Supplied material

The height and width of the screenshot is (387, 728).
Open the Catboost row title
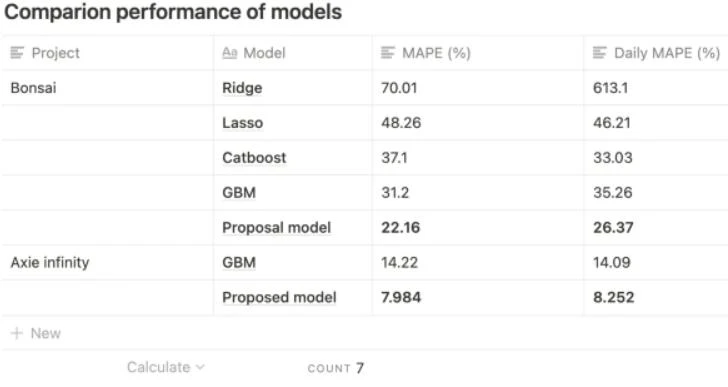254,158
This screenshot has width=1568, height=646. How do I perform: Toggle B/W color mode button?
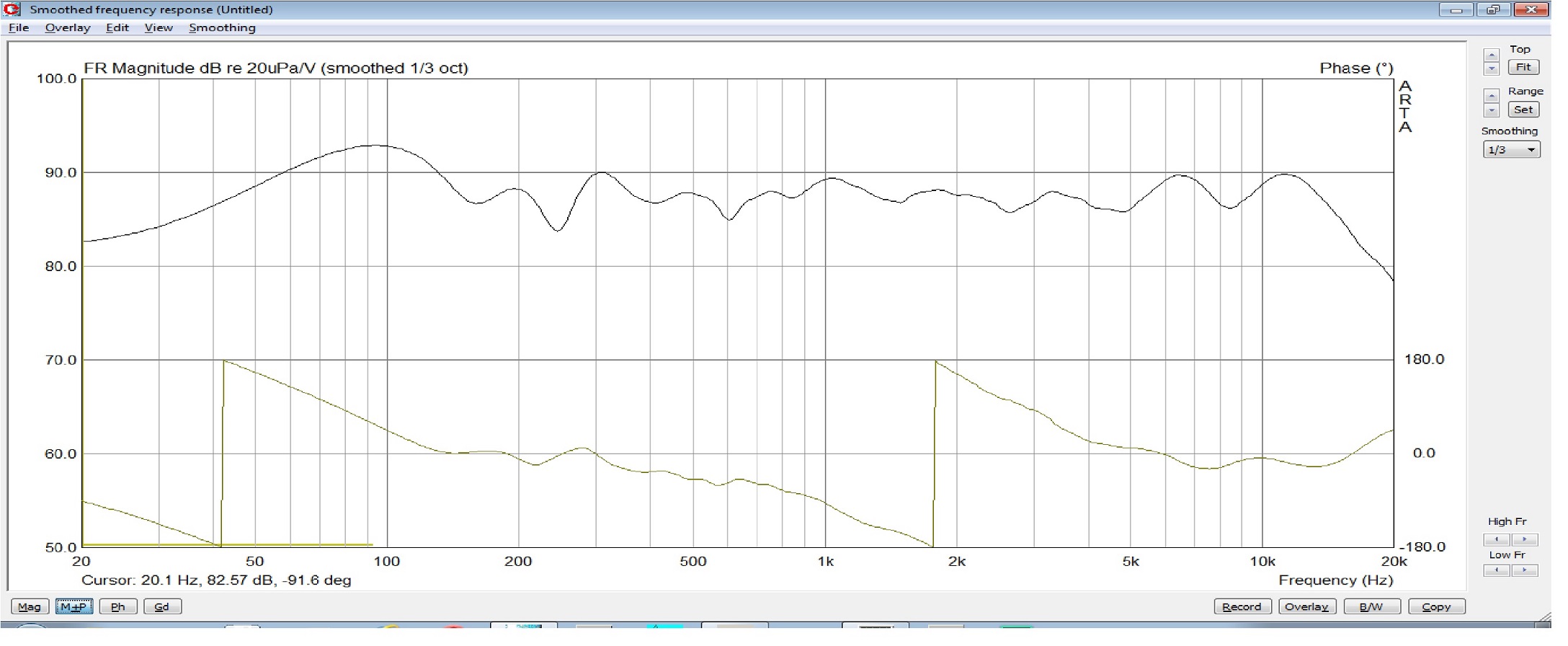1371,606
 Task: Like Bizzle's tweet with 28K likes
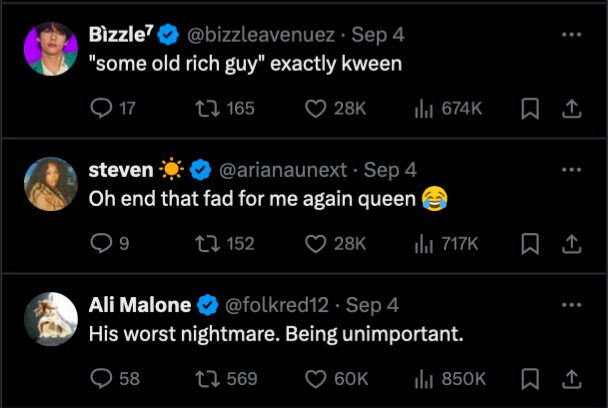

What the task asks
Retype every entry word for word, but do not carry over the pictures.

Response
The height and width of the screenshot is (387, 728).
Open the Catboost row title
254,158
This screenshot has width=1568, height=646. How do I perform: Toggle B/W color mode button?
1371,606
 Task: Like Bizzle's tweet with 28K likes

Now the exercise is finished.